More want city services improved even if taxes rise

By Gregory Korte,
The Cincinnati Enquirer

        A City of Cincinnati poll found that growing numbers of residents want city services such as police, downtown development and attention to race relations improved, even if it means raising taxes.

        The results, to be presented today to City Council's Finance Committee, surprised even the pollster, who said it's an unprecedented, across-the-board shift in public opinion in the 26 years he's done the poll.

        “The protest and the civil disorder have really become a call to action, not just in the black community but across the board,” said Al Tuchfarber, director of the University of Cincinnati's Institute for Policy Research. “The problem is, which call to action depends on what community you're in.”

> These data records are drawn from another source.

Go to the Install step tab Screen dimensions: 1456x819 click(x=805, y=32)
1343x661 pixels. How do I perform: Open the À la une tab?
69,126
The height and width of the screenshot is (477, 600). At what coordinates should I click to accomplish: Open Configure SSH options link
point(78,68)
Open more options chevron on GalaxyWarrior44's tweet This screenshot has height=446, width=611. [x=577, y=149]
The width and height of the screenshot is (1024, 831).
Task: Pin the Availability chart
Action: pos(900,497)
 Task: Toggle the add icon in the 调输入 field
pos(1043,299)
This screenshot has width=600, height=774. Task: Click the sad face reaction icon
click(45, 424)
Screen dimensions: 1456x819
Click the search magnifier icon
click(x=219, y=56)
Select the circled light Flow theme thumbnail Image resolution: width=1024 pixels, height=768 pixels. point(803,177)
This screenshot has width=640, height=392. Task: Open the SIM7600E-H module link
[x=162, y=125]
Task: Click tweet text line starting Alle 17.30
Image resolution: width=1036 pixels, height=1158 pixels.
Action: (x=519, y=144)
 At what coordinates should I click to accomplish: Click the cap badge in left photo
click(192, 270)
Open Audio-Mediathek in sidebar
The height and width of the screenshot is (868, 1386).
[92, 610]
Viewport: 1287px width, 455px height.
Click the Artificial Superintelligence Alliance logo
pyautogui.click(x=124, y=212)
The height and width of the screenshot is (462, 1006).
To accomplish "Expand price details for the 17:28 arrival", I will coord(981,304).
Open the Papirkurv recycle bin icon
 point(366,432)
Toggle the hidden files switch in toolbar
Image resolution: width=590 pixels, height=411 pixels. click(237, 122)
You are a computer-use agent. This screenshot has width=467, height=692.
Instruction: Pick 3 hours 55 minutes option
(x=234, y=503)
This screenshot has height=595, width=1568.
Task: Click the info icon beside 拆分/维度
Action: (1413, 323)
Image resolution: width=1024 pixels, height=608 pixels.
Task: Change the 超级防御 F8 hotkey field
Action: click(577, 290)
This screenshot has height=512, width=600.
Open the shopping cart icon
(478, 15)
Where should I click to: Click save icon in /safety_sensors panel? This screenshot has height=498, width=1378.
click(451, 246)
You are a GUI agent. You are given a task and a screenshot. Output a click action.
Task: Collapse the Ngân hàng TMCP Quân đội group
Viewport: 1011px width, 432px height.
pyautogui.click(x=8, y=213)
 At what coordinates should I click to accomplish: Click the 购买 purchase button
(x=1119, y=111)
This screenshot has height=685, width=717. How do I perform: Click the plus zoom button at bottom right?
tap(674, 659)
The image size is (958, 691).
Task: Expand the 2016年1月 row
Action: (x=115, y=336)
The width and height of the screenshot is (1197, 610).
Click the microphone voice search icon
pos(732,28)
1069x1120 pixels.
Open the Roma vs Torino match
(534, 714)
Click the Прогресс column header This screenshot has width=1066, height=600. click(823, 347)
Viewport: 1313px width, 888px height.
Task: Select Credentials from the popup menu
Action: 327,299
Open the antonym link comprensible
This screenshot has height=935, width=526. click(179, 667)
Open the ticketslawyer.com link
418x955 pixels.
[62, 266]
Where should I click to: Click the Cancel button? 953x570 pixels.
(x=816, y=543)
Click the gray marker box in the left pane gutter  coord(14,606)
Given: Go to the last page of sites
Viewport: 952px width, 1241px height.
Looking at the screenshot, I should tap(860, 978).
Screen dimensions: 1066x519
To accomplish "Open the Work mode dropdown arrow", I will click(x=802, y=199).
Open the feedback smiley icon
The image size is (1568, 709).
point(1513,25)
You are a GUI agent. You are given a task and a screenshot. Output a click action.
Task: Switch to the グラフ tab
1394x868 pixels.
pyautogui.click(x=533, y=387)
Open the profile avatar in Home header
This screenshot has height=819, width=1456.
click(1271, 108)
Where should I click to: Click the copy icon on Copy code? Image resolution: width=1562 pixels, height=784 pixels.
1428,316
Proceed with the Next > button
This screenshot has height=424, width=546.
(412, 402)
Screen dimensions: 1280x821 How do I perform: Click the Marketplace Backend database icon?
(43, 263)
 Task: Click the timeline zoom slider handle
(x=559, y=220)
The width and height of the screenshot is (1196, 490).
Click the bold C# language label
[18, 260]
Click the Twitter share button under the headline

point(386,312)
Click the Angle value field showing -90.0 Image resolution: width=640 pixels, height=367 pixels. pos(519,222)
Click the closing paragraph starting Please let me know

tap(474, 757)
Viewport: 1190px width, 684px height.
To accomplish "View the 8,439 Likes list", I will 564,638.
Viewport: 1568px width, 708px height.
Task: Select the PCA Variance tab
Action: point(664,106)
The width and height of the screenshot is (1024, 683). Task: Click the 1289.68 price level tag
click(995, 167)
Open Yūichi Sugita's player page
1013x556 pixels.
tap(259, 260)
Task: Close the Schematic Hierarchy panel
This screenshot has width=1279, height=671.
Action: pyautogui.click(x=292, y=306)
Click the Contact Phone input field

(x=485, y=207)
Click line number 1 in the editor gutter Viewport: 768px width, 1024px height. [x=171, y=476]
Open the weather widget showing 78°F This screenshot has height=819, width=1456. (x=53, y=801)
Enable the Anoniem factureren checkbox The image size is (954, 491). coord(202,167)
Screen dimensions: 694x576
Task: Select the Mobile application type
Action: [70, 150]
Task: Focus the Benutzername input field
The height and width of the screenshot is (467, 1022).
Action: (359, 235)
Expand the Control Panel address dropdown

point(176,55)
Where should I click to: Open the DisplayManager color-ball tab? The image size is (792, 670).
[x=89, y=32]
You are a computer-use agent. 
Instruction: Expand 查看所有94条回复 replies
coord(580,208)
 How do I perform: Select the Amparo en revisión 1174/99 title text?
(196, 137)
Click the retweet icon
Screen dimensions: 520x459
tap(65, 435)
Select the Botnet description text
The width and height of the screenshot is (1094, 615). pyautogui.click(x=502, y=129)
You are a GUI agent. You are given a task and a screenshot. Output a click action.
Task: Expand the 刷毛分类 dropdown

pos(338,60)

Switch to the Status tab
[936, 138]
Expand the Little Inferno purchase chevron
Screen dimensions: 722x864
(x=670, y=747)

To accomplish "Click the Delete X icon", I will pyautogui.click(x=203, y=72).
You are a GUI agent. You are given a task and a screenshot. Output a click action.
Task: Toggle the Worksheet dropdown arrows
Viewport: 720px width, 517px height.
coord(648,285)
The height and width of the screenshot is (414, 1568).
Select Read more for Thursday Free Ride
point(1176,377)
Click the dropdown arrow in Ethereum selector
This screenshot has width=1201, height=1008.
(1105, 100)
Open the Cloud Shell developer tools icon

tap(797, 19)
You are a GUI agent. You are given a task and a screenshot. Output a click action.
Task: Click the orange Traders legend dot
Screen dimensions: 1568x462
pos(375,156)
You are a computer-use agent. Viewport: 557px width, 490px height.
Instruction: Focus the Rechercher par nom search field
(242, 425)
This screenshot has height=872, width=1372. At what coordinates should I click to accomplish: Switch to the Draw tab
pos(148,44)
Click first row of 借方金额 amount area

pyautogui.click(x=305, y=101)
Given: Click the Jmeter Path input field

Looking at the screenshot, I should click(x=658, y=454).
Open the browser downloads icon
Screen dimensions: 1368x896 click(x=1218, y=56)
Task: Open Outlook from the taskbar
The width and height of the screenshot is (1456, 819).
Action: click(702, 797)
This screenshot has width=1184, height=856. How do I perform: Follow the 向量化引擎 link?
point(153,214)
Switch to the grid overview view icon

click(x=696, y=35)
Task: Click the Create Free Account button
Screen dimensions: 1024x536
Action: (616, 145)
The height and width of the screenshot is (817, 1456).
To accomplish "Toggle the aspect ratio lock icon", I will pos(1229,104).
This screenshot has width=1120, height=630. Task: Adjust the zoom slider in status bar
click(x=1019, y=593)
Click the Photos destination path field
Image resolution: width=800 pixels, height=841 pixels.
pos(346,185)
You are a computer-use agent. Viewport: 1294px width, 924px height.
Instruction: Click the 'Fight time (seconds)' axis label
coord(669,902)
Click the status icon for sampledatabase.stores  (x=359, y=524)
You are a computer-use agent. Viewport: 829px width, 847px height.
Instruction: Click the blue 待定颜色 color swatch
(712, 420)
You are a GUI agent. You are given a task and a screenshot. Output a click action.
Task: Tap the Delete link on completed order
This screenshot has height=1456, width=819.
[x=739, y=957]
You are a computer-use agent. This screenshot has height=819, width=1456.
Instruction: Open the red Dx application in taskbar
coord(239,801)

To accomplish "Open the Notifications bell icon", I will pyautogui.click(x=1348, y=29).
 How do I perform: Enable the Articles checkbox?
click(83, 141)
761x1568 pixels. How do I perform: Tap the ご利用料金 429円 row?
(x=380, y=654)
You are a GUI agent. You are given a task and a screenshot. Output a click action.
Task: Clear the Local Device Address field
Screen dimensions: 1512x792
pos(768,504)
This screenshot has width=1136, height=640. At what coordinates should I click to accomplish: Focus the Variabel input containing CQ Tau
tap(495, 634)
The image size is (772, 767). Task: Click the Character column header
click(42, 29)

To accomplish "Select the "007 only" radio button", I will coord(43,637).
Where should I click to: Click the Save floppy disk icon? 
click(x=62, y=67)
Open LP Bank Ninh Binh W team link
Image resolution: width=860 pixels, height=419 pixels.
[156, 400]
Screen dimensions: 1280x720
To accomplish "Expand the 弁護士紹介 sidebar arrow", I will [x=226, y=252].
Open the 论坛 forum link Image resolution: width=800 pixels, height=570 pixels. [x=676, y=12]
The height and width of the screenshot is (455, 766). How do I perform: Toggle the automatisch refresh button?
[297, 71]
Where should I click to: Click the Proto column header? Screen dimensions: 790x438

        Pollsters asked city residents whether city services ought to be cut to save tax money, stay the same or be improved even if it meant a tax increase.

        The margin of error on the poll, which surveyed 507 City of Cincinnati residents, is plus or minus 4.5 percentage points.

        On eight key initiatives, respondents were much more likely to want improved services than their counterparts in 1999. Each saw jumps in support by five to 18 percentage points.

        The telephone poll was conducted last August. The city manager commissions the poll every two years, at a cost of $38,300.

        Mr. Tuchfarber said the biggest surprise came in the support for downtown. The number of respondents who wanted to see improvements to downtown police jumped 10 percentage points to 52 percent; support for downtown development jumped 18 points to 49 percent.

        “I think what you really are seeing here, with these huge increases in support for downtown police and downtown development, is people saying, "Please, City Council, make downtown better like it used to be in the good old days,'” Mr. Tuchfarber said.

        Mr. Tuchfarber cautioned that the purpose of the question was not to gauge support for tax increases. Rather, asking the question helps pollsters judge how realistic people's expectations of services are by reinforcing that those services come at a cost.

        Still, some officials are skeptical of the poll's findings.

        Mayor Charlie Luken summed up his response in one word Saturday:

        “Duh!” he said.

        “I don't think we ought to be spending $38,000 on a poll that tells us that city residents have some concerns, that they'd like to see improvements in race relations and basic city services,” the mayor said. “And we paid $38,000 to figure that out?”

        City Manager Valerie Lemmie could not be reached for comment. In a memo transmitting the results to City Council last week, she said, “Citizen participation is critical to developing the budget policies and recommendations for the upcoming 2003-2004 biennial budget.”

        The poll also found that the services that residents are most happy with are the Fire Department (83.7 percent), emergency medical services (81.7 percent), maintenance of city parks (78.8 percent) and garbage collection (74.9 percent).

        By contrast, residents were least happy with downtown development (28.7 percent), job training for youth (27.6 percent), housing rehabilitation (27.4 percent), programs for teen-agers (26.3 percent), neighborhood business development (25.1 percent), and race relations programs (21.1 percent).

        “Those numbers are amazingly consistent over the years,” said Brian K. Ashford, the city's manager of Budget and Evaluation.

        He noted two troubling declines since 1999, however: Favorable opinions of downtown police dropped from 55 to 45 percent, and of race relations programs dropped from 30 to 21 percent.

        And while there were differences in opinion between white and black residents, Mr. Tuchfarber said those differences were smaller than some might expect.

        On race relations, 43 percent of African-Americans rated the city's efforts “poor” or “very poor.” For whites, that number was 41 percent.